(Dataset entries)
--- --- ---

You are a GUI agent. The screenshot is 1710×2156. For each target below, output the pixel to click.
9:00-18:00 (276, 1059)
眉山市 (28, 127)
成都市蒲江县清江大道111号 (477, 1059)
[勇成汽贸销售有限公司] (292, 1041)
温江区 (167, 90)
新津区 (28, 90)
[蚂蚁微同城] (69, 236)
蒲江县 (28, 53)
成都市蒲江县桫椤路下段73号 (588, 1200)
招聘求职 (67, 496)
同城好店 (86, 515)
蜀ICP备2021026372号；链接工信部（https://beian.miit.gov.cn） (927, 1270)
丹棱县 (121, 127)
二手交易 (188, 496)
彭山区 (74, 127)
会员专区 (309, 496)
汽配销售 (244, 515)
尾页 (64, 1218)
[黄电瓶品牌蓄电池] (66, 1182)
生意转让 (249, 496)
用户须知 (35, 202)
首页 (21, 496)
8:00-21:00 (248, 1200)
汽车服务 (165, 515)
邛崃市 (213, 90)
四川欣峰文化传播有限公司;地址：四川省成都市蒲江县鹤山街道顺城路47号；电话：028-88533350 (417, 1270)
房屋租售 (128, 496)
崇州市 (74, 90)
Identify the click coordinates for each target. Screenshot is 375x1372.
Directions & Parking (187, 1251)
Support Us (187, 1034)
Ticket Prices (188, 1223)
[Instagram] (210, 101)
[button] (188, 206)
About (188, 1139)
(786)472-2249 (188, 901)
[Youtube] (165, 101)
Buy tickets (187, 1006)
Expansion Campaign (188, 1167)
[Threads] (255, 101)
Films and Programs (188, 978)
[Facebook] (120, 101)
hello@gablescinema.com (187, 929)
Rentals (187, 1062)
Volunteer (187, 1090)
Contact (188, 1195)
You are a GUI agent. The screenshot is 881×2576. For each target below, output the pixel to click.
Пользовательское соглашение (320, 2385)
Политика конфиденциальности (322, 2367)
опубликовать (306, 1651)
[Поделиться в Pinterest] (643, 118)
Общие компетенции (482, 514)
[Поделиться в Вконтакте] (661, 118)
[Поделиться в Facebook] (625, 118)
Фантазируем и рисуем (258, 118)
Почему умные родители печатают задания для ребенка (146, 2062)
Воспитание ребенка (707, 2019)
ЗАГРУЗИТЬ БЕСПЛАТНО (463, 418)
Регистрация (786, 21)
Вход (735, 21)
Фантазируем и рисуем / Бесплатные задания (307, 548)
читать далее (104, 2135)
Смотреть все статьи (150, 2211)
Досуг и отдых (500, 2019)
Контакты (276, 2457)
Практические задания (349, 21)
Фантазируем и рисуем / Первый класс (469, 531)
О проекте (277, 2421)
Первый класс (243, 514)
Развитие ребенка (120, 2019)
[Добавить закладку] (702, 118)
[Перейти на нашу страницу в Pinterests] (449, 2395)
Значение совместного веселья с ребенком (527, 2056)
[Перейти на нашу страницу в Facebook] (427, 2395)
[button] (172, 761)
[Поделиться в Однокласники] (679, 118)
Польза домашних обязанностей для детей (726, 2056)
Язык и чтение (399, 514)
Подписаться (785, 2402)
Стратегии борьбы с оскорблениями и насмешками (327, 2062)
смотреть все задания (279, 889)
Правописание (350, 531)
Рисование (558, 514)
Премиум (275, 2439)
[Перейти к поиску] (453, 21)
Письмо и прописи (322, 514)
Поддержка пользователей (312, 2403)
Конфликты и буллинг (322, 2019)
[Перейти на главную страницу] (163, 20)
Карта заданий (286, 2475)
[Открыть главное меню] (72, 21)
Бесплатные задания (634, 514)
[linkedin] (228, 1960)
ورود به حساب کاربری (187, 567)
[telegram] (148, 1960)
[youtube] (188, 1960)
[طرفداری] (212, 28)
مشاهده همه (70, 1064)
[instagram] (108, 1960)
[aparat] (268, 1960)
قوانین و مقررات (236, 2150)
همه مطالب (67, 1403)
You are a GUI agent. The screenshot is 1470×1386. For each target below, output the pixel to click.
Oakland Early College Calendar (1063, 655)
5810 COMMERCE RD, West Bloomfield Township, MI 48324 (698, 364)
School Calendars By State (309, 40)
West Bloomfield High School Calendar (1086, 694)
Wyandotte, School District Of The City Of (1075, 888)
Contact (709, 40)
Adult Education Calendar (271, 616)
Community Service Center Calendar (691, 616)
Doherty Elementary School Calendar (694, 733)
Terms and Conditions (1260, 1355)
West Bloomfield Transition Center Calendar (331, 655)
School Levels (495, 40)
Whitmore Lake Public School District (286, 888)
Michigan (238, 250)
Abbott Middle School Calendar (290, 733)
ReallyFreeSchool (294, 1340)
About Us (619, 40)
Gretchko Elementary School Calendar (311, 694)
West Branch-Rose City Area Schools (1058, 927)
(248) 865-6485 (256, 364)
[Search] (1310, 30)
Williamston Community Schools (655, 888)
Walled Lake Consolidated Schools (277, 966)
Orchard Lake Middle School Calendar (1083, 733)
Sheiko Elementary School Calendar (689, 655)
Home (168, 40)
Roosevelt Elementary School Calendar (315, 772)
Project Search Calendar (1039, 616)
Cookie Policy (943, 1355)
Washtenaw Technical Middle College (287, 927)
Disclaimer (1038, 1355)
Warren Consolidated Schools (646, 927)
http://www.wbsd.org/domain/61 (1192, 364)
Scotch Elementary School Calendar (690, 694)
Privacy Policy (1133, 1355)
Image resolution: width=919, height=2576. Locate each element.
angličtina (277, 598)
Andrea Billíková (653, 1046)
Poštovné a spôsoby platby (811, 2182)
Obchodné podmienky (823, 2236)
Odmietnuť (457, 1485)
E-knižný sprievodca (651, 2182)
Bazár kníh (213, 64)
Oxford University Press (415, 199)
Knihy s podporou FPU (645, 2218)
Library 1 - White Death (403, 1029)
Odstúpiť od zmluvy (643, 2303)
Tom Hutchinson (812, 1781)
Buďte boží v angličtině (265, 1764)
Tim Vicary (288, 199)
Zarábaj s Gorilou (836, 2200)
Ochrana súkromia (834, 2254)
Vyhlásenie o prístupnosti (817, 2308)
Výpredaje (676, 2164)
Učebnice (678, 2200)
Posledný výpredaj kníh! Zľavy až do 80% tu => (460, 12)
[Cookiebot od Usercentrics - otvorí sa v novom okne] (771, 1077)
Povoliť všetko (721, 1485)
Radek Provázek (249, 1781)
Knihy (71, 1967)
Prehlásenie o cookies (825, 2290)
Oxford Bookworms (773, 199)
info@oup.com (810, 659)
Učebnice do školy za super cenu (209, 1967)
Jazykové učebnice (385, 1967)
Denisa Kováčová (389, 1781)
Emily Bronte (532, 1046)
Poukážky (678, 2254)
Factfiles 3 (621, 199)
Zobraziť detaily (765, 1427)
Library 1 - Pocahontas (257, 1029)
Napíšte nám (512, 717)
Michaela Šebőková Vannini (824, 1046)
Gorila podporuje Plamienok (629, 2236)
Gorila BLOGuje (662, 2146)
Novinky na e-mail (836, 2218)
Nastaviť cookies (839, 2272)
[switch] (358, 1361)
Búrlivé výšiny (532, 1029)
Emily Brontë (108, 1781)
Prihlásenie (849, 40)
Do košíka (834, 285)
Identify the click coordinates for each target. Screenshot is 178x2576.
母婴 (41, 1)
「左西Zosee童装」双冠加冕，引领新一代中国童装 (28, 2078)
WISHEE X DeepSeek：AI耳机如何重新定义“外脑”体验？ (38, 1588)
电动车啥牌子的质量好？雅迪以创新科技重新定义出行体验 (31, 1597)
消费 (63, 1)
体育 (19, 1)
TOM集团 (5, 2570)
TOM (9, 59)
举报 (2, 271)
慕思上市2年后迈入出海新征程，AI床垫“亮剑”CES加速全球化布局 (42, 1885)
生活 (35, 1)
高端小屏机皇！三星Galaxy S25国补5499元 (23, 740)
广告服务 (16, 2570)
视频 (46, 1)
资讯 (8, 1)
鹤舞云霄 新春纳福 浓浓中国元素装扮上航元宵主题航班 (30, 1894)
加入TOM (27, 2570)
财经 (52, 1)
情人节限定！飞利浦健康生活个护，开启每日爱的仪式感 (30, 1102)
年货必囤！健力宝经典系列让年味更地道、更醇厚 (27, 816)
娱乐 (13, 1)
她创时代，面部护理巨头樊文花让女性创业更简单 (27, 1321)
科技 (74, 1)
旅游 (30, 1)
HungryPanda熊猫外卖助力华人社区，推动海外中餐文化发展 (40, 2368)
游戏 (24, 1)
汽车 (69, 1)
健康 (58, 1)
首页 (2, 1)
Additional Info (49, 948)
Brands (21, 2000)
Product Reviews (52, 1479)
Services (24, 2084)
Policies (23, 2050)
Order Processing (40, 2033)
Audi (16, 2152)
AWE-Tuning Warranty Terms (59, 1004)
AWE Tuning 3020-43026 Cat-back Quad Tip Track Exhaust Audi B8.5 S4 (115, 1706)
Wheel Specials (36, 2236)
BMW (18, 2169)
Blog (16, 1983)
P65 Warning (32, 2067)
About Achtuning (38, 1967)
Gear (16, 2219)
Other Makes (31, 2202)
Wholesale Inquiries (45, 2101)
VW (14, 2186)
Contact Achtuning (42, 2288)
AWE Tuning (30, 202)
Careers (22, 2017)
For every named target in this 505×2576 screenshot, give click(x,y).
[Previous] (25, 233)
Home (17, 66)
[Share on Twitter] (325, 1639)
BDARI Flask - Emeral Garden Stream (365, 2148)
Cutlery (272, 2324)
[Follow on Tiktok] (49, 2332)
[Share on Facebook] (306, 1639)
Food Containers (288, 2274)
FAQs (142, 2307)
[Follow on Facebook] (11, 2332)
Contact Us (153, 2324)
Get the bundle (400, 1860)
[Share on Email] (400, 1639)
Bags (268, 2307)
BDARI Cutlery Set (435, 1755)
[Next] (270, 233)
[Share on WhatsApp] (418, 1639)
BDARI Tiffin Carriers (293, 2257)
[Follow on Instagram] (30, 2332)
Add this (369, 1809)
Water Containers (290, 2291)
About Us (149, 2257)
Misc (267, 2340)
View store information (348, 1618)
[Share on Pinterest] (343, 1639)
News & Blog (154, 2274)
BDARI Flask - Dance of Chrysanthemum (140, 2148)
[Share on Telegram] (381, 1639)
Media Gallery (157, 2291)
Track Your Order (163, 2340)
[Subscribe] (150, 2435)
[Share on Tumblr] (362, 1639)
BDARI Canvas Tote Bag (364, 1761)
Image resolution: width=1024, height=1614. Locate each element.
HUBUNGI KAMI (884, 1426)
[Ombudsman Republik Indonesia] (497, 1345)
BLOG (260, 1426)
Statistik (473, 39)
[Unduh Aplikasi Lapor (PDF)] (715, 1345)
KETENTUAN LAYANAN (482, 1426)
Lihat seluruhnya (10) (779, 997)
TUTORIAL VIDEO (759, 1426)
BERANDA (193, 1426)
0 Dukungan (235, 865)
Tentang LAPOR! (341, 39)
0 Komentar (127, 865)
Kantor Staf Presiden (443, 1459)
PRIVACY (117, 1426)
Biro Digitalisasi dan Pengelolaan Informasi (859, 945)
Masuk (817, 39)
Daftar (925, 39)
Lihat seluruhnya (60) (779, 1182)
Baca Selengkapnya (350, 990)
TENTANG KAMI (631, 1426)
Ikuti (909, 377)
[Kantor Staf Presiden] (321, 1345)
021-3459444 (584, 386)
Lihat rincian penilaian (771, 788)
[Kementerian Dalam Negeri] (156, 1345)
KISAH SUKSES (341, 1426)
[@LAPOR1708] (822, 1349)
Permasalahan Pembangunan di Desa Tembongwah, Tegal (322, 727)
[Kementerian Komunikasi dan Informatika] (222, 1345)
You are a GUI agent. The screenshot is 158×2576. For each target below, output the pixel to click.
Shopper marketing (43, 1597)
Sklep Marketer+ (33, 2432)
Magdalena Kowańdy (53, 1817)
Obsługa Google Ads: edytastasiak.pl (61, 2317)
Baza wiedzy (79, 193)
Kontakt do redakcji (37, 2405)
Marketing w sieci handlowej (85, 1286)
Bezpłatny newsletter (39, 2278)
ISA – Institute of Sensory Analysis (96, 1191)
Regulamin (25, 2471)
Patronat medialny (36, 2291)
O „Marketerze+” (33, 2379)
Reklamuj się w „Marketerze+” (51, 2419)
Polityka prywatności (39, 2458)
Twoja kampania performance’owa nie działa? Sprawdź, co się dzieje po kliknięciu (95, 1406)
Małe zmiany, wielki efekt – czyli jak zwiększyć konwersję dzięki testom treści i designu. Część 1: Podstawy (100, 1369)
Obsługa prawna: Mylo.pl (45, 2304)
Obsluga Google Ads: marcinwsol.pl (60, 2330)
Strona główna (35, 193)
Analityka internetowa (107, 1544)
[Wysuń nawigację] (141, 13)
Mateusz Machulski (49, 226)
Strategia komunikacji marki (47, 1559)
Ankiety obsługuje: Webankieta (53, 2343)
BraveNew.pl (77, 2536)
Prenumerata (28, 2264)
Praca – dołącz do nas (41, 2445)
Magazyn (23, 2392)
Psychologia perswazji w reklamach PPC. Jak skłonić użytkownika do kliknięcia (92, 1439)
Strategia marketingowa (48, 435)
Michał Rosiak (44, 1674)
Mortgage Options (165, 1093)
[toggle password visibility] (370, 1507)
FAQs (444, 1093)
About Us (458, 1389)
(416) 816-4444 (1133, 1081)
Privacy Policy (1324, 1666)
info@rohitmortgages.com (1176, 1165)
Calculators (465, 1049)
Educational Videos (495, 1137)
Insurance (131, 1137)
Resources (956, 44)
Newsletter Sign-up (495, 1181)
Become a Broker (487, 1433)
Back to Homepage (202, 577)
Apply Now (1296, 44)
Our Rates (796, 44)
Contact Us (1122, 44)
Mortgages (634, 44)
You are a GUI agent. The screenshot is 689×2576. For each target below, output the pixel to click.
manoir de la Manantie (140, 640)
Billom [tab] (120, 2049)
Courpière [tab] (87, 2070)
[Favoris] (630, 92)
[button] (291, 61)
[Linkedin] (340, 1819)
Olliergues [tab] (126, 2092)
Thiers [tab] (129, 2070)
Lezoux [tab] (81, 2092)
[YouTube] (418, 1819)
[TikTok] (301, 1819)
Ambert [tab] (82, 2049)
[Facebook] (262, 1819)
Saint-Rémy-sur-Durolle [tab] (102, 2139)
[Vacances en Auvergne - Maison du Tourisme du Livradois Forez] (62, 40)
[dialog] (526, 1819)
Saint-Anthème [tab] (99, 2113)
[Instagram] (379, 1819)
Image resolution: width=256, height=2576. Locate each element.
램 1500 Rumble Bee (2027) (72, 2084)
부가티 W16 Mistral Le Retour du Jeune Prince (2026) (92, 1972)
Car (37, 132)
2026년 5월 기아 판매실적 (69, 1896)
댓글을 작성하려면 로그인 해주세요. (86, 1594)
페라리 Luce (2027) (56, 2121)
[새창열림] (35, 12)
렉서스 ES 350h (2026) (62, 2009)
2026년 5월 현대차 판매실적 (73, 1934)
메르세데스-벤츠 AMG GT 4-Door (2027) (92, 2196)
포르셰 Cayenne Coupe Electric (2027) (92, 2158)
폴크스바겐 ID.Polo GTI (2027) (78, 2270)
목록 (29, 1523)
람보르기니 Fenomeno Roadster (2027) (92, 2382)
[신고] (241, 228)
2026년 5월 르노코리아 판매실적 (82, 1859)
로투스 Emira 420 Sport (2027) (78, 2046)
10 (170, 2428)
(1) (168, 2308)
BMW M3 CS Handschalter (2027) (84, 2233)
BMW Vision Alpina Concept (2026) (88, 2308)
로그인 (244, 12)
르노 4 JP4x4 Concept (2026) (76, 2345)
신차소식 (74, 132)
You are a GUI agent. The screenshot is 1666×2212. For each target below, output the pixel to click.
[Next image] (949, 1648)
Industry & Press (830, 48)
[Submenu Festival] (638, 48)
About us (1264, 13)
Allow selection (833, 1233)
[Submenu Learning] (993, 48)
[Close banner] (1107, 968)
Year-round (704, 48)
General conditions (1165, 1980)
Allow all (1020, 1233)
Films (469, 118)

--- --- ---

• **EXERCISE**
Reply with the lines from the first line of the entries through the line that contains "Screenshot is 375x1372.", repeated exactly with both ends kept, and with nothing else.

• **ANSWER FOR THIS EXERCISE**
You are a GUI agent. The screenshot is 1710×2156. For each target below, output the pixel to click.
9:00-18:00 (276, 1059)
眉山市 (28, 127)
成都市蒲江县清江大道111号 (477, 1059)
[勇成汽贸销售有限公司] (292, 1041)
温江区 (167, 90)
新津区 (28, 90)
[蚂蚁微同城] (69, 236)
蒲江县 (28, 53)
成都市蒲江县桫椤路下段73号 (588, 1200)
招聘求职 (67, 496)
同城好店 (86, 515)
蜀ICP备2021026372号；链接工信部（https://beian.miit.gov.cn） (927, 1270)
丹棱县 (121, 127)
二手交易 (188, 496)
彭山区 (74, 127)
会员专区 (309, 496)
汽配销售 (244, 515)
尾页 (64, 1218)
[黄电瓶品牌蓄电池] (66, 1182)
生意转让 (249, 496)
用户须知 (35, 202)
首页 (21, 496)
8:00-21:00 (248, 1200)
汽车服务 (165, 515)
邛崃市 (213, 90)
四川欣峰文化传播有限公司;地址：四川省成都市蒲江县鹤山街道顺城路47号；电话：028-88533350 (417, 1270)
房屋租售 (128, 496)
崇州市 (74, 90)
Identify the click coordinates for each target. Screenshot is 375x1372.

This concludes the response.